From a private to public library
Jacques Doucet wanted to give future generations of readers and researchers a working tool that was essential for understanding of the literary history of his time. When he died in 1929, the library was bequeathed to the University of Paris and became a public library. It is now administered by the Chancellery of the Universities of Paris. In 1932, the library was transferred to 10 Place du Panthéon in a room in the Reserve of the Sainte-Geneviève Library. Marie Dormoy was responsible for it until 1956: she organized exhibitions and continued to enrich the collections. For example, she was responsible for the entry of the Gide and Léautaud collections.
A perpetual enrichment of the collection
His successors also followed the spirit inherited from Jacques Doucet. François Chapon, librarian from 1956, became director from 1988 to 1994. The collections then saw the entry of the collections of Mallarmé, Reverdy, Breton, Char, Tzara, Leiris, Desnos, Eluard, Péret, Ribemont-Dessaignes, Valéry, Suarès, Mauriac, Malraux, Louise de Vilmorin, Adrienne Monnier, Marcel Arland, Rose Adler, Henri Calet, René Clair, Derain, Marie Laurencin, André Frénaud, Marie Noël, Supervielle, Francis Ponge, Marcel Jouhandeau, Saint-Pol-Roux, Louis Pergaud, Rachilde.
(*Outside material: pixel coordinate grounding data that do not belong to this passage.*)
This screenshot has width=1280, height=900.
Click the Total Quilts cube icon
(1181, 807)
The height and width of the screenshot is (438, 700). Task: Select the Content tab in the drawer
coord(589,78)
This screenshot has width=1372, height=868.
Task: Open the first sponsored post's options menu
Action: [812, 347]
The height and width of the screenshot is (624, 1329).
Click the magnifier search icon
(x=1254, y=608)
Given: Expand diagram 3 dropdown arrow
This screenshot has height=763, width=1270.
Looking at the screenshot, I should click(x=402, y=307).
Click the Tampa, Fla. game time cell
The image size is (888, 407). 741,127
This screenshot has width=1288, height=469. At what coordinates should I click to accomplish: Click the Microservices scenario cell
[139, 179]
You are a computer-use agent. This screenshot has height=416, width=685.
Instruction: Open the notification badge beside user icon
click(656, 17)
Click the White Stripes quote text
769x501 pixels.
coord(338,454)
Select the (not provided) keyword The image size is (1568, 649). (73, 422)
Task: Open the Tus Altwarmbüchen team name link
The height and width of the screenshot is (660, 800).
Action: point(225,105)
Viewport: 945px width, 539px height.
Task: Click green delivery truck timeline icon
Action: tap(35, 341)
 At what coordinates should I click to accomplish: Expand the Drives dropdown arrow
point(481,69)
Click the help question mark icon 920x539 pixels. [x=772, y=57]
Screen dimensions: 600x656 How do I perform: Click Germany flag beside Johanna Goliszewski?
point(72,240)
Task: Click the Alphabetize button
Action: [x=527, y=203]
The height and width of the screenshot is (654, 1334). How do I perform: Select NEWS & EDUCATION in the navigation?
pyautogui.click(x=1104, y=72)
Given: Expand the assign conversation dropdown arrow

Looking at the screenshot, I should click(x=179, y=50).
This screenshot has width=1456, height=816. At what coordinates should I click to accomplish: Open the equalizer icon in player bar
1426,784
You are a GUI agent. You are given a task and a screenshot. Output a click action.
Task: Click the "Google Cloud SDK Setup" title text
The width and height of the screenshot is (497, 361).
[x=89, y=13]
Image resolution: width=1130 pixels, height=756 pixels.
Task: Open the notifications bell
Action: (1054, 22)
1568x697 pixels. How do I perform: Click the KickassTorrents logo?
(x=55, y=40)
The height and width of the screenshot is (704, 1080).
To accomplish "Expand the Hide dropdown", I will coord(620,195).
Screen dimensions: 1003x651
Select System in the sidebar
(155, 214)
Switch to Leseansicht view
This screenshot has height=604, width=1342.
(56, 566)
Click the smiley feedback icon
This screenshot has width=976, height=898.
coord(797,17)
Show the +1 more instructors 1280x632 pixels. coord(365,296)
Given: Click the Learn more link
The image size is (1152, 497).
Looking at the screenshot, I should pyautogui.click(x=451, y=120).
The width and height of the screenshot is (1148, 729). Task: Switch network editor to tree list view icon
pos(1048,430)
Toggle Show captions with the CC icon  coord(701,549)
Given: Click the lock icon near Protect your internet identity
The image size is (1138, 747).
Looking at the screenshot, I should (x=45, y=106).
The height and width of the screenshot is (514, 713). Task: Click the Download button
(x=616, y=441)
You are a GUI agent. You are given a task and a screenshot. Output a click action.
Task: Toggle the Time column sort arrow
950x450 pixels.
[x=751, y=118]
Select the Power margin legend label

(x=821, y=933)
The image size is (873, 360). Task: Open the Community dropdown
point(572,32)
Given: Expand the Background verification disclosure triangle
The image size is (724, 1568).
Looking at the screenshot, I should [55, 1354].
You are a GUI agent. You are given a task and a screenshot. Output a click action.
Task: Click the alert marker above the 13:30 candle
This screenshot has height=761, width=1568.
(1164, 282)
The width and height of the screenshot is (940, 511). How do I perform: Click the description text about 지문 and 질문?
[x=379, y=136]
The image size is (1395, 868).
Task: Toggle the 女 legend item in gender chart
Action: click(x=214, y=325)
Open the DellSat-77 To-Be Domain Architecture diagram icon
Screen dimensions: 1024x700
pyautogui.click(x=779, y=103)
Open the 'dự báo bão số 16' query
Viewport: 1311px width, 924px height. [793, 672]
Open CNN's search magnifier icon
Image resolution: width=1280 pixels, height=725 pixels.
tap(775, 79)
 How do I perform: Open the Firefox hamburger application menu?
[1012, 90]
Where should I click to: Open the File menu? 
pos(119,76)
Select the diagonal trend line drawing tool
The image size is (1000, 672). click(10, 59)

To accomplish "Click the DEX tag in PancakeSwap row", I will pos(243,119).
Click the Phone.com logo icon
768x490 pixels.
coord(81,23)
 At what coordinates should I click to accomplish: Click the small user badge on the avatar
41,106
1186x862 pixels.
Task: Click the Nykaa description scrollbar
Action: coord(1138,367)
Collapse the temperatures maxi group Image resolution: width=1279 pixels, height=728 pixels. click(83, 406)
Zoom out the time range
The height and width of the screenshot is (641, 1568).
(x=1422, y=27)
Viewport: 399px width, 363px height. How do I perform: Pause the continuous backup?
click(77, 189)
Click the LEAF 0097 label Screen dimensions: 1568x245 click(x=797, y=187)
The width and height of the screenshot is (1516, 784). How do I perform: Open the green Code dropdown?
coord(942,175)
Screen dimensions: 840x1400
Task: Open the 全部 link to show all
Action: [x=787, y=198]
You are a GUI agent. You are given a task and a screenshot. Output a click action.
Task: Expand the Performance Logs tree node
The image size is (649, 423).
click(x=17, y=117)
The extension of the premises at 8 Place du Panthéon made it possible to reconstruct the offices of Henri Mondor, Michel Leiris, Paul Valéry and Henri Bergson with their furniture and elements of their familiar decor.
The collections have therefore continued to grow. They are also open to the archives of publishers and book artists. The Breton collection has been significantly enriched by the purchases made during the sale in 2003 of the collections at 42 Rue Fontaine, supplemented by donations from Aube Elléouët-Breton. Archives of writers, philosophers and researchers are included in the collections: Cioran, Vercors, Ghérasim Luca, Jacques Dupin, Bernard Noël, Paul Bénichou, Jean Delay, Robert Pinget, Jean-François Lyotard, Jean Tortel, Michel Fardoulis-Lagrange, Louis-Paul Guigues, Pierre Oster, Pierre Humbourg, Pierre Klossowski, Claude Simon, Claude Roy, Bernard Vargaftig, Pierre Lartigue, Salah Stetié, then André Du Bouchet, Roger Munier, Ilse and Pierre Garnier, Jean Echenoz, Marcelin Pleynet - with the archives of the Tel quel magazine -, Alexandre Vialatte.
A new administration
In the fall of 2022, what has become known as the "Doucet affair" broke out: disappearances noted internally led to a complaint being filed by the library's supervisory authority. A personal tragedy followed the publication of a damaging press article. The library was then subject to an administrative closure for almost a year and put under a provisional administration, ensured by the IGESR (General Inspectorate of Education, Sport and Research) until April 30, 2024. The team, completely renewed, carried out a complete inventory of the collections. The library was reopened in September 2023.
The scientific and cultural project of the library is being redefined and new acquisitions are resuming: corrected proofs of The Assassinated Poet by Guillaume Apollinaire, correspondences from the philosopher Henri Bergson have been purchased; The Hungarian typographer, writer and publisher Paul Nagy donated his archives, and other collections continue to be enriched, such as those of Bernard Noël, André Breton and Max Jacob.